2017 FSA Posters

P033: TAVR: SUBVALVULAR SURPRISE
Joseph E LaGrew, MD, Kevin R Olsen, MD, Caleb Awoniyi, MD, J. Christopher Goldstein, MD; University of Florida

56-year-old male with severe AS, severe COPD, Crohn’s Disease on immunosuppression, HTN and non-obstructive CAD presented for TAVR procedure under MAC sedation. Following successful deployment of the transcatheter valve and cessation of rapid ventricular pacing at 180 bpm, the patientremained hypotensive, tachycardic, and short of breath. Due to prolonged, severe hypotension post-deployment, escalating doses of intravenous vasopressors were administered. The patient continued to decompensate into acute pulmonary edema requiring oral suctioning and RSI intubation. Given his refractory deterioration caused by rapid pacing and poor response to epinephrine, an LVOT obstruction was high on our differential.  Consequently, inotropic medications were ceased, and rate-control and afterload increasing medications (esmolol, phenylephrine) were prioritized with marked improvement in symptoms.
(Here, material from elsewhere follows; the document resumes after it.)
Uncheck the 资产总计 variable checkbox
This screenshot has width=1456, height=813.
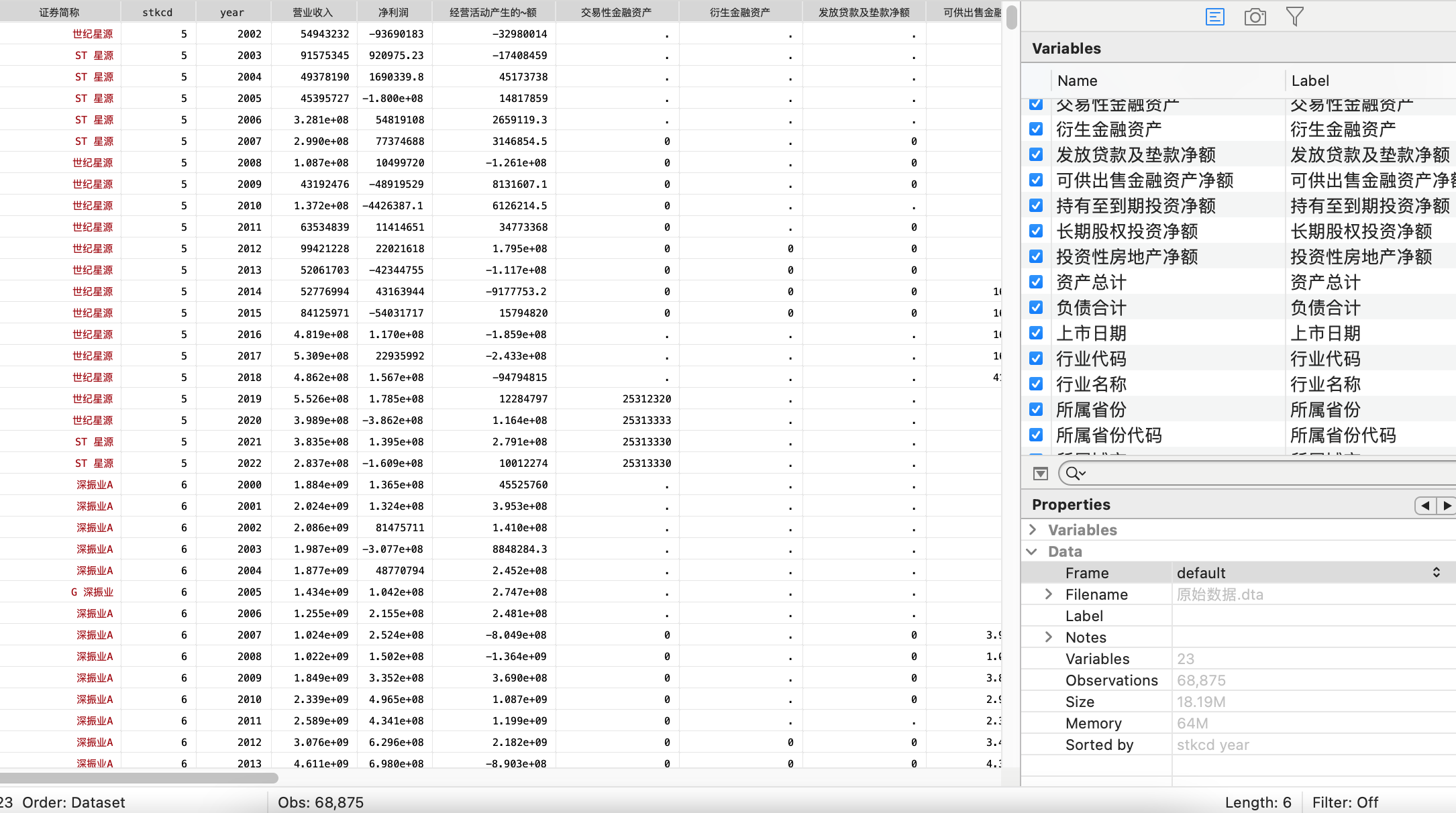(1036, 282)
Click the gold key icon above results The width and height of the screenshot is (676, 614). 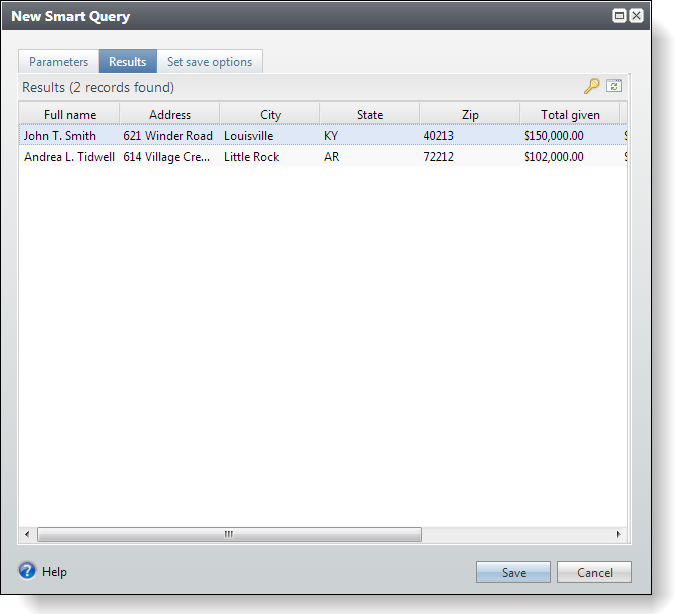pyautogui.click(x=591, y=87)
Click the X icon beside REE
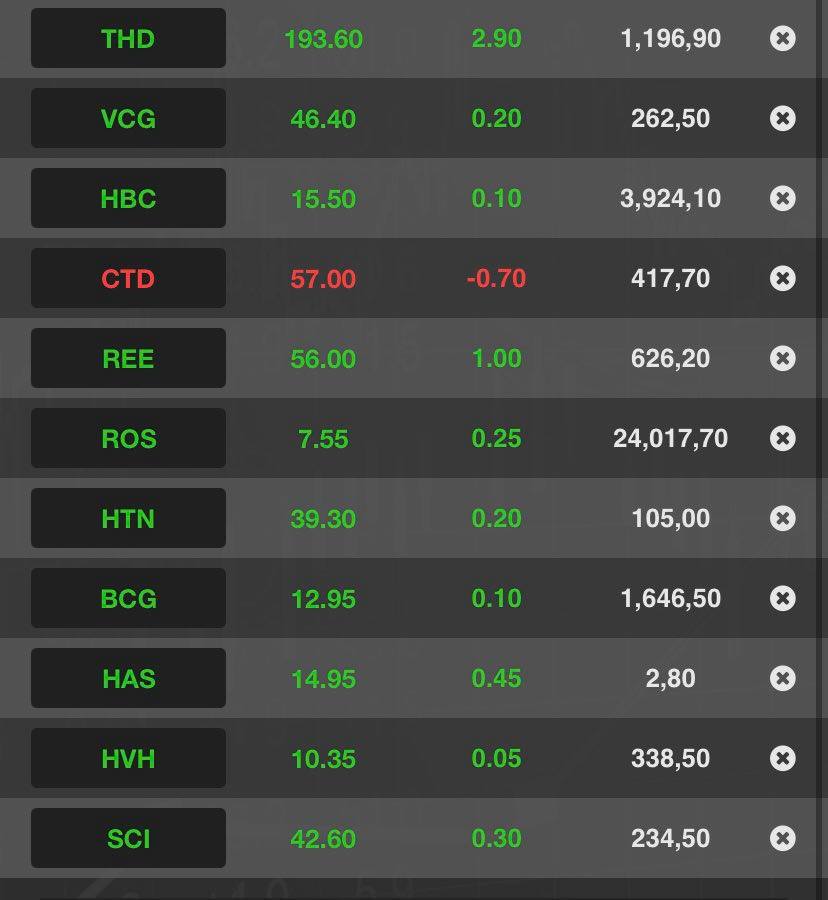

The expedited intraoperative TEE assessment confirmed the presence of a previously undiscovered (masked by the severe AS) hypertrophic cardiomyopathy pathology causing LVOT obstruction with SAM. We initiated longer-acting beta blockade with metoprolol, a phenylephrine infusion, and begun judicious fluid administration to achieve euvolemia guided by TEE.  This resulted in a significant improvement of gradients (peakgradient of 25 mmHG, mean of 13 mmHG). The patient was transported to the ICU intubated and paralyzed with stable vital signs, normal ABG, no external pacing, and improving respiratory status. Patient was mechanically ventilated, sedated, and remained on a phenylephrine infusion until POD #1 when he was responsive and nodding appropriately. He was converted to a vasopressin infusion and continued to receive beta blocking agents. A repeat TTE showed moderate to severe concentric LVH, normal LV systolic function, EF of 60%, a normally functioning prosthetic valve with peak gradient of 27 mmHg and mean systolic gradient of 10 mmHg. An overlying LVOT gradient of 40 mmHg that was late peaking was also observed. The patient continued to be weaned from vasopressor medications and was extubated on POD #2. On POD#4, he was ambulatory, moved to the ward and was discharged on POD #5. Post-discharge, the patient’s medical management of his subvalvular HOCM was closely monitored; this is anticipated to improve with further ventricular remodeling.